WHAT IS REQUIRED =>
The word "home" may appear in lines of the data below. Say how many lines hold it, giving only the number.
------
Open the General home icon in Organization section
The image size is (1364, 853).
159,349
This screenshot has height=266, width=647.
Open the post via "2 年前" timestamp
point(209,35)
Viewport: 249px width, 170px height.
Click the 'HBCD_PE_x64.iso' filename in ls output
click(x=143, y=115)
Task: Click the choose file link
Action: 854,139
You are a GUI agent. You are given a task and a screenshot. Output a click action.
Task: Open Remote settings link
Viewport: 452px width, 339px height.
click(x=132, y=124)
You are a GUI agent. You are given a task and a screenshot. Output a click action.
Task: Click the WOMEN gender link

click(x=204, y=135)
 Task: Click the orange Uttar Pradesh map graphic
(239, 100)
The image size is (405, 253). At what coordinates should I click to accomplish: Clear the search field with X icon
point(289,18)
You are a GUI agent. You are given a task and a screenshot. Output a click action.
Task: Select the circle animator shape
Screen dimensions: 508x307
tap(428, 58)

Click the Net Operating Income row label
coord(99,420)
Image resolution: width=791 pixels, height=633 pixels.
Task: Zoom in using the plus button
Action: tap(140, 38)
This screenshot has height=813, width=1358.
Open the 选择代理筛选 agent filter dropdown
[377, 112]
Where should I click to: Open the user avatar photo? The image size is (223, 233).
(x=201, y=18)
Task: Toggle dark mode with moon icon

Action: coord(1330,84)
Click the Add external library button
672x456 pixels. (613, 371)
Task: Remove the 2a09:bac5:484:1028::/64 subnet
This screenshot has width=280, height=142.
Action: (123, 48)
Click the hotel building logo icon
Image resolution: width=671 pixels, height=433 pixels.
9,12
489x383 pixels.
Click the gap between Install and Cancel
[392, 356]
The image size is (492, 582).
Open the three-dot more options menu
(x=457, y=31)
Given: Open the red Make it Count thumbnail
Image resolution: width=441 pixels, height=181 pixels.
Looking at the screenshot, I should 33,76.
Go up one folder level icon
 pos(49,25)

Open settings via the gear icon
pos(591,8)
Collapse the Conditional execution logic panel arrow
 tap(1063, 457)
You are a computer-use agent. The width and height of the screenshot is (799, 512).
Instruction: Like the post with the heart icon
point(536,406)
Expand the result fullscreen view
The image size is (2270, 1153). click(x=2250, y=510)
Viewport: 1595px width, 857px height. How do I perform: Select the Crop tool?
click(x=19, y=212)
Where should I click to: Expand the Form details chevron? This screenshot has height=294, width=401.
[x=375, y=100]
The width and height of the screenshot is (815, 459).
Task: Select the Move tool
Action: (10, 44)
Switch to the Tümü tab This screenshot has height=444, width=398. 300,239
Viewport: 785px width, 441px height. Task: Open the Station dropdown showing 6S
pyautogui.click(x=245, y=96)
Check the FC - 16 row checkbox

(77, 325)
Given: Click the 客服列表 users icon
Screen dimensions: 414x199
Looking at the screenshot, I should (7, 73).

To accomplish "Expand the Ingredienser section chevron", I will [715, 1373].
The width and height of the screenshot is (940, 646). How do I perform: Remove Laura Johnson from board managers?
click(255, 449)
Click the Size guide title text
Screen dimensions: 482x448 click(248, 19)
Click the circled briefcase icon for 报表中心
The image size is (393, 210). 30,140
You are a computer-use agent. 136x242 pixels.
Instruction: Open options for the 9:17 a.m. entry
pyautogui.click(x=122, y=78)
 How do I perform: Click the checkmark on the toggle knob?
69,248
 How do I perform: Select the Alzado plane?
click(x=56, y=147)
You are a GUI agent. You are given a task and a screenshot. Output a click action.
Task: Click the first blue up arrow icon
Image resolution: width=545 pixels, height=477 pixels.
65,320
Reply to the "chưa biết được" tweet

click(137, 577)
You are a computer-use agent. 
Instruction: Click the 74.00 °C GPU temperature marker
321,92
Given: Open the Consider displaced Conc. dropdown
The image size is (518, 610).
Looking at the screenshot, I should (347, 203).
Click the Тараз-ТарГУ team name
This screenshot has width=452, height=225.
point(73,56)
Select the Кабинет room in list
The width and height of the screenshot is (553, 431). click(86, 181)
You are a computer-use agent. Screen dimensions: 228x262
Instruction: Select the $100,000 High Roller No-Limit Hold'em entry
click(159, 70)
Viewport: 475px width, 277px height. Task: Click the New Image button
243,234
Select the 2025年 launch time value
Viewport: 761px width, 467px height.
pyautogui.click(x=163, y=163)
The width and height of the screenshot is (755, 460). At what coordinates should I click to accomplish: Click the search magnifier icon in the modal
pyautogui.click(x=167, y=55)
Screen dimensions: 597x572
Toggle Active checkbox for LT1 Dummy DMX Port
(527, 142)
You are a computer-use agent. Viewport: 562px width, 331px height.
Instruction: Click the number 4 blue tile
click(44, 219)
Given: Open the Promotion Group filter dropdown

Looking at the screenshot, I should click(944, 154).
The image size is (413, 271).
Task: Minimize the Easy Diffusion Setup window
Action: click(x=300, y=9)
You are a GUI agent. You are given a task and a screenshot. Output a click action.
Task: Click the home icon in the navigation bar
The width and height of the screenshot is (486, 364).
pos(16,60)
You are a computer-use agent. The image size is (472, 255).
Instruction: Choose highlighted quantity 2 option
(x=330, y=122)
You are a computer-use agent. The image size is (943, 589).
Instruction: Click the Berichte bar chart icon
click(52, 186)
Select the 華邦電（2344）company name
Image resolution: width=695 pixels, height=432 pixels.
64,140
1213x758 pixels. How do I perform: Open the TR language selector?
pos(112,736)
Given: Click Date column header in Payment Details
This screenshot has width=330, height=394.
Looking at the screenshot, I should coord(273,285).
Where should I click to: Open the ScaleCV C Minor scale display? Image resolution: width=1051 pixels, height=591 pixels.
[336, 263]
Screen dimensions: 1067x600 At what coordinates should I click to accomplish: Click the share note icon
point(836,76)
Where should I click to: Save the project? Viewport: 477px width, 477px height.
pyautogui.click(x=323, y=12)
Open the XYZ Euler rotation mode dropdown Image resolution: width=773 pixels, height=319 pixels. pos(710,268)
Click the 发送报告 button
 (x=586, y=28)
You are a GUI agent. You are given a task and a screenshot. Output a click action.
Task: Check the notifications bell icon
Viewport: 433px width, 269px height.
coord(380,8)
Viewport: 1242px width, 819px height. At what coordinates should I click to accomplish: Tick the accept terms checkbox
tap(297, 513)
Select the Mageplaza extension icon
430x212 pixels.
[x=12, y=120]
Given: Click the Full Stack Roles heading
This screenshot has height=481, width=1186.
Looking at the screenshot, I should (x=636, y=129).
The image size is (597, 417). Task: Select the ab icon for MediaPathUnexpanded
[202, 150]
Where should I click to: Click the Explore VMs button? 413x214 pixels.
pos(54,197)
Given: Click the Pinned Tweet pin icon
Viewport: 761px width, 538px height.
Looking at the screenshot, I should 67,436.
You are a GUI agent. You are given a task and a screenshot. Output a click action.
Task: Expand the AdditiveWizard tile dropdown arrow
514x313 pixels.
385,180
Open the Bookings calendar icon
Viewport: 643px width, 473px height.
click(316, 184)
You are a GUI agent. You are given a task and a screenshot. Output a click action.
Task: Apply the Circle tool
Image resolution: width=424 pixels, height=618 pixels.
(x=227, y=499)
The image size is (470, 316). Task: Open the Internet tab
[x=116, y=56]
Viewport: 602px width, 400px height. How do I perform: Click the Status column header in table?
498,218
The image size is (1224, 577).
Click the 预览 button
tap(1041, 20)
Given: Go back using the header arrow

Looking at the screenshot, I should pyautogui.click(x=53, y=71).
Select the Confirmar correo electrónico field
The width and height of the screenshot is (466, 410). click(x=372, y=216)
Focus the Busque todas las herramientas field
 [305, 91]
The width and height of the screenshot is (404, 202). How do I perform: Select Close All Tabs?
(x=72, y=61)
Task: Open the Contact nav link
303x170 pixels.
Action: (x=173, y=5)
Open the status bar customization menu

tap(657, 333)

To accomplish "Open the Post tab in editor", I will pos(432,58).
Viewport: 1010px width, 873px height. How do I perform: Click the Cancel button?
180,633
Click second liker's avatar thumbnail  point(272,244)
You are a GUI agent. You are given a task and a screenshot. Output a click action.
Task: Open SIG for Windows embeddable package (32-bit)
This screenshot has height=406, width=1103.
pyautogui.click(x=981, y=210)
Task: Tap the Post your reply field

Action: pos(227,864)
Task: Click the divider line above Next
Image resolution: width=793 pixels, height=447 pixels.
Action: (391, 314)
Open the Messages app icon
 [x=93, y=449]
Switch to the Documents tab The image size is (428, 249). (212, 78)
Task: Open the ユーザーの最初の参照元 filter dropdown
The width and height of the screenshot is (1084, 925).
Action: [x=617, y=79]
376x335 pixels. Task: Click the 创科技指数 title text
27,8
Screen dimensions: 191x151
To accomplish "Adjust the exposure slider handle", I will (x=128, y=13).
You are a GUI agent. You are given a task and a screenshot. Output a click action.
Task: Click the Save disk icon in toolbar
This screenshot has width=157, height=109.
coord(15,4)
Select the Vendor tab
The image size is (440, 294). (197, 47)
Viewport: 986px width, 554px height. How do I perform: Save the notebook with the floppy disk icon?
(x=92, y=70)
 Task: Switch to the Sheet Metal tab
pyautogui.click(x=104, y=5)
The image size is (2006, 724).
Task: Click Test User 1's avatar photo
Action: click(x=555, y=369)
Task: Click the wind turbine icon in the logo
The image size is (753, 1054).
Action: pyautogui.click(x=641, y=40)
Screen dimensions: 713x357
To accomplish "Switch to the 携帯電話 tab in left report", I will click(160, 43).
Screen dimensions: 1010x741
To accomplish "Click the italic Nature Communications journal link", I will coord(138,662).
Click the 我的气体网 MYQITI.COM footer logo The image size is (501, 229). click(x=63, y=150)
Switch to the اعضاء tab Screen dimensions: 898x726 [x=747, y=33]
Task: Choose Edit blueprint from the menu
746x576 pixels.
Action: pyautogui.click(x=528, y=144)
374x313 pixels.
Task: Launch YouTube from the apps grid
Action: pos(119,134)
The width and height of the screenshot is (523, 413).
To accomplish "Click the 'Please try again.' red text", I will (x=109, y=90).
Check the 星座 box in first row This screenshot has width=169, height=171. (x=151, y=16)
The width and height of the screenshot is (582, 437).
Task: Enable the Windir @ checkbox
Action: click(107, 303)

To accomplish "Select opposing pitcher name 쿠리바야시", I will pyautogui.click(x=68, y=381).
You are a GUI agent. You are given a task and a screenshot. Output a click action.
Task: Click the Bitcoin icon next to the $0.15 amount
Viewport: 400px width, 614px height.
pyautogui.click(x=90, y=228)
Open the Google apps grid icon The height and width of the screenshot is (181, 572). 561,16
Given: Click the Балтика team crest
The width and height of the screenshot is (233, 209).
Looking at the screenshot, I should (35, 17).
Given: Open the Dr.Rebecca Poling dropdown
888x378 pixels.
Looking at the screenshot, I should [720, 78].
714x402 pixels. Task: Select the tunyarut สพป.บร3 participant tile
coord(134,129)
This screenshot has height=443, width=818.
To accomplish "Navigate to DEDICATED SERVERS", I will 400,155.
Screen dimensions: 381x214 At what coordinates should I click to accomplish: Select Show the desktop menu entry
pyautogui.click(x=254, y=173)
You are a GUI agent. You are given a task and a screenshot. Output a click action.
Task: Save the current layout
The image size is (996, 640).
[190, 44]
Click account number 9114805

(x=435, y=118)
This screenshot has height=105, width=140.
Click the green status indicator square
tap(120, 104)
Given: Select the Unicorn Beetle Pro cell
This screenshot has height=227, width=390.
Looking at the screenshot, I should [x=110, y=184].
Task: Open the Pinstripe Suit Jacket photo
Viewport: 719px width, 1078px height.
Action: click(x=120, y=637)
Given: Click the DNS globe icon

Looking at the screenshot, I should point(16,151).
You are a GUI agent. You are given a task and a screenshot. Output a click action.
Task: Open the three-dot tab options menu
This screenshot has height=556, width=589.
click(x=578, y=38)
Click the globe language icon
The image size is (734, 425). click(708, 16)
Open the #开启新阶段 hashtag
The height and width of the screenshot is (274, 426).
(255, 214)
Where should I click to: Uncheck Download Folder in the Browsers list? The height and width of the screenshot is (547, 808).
------
PROBLEM SOLUTION =>
2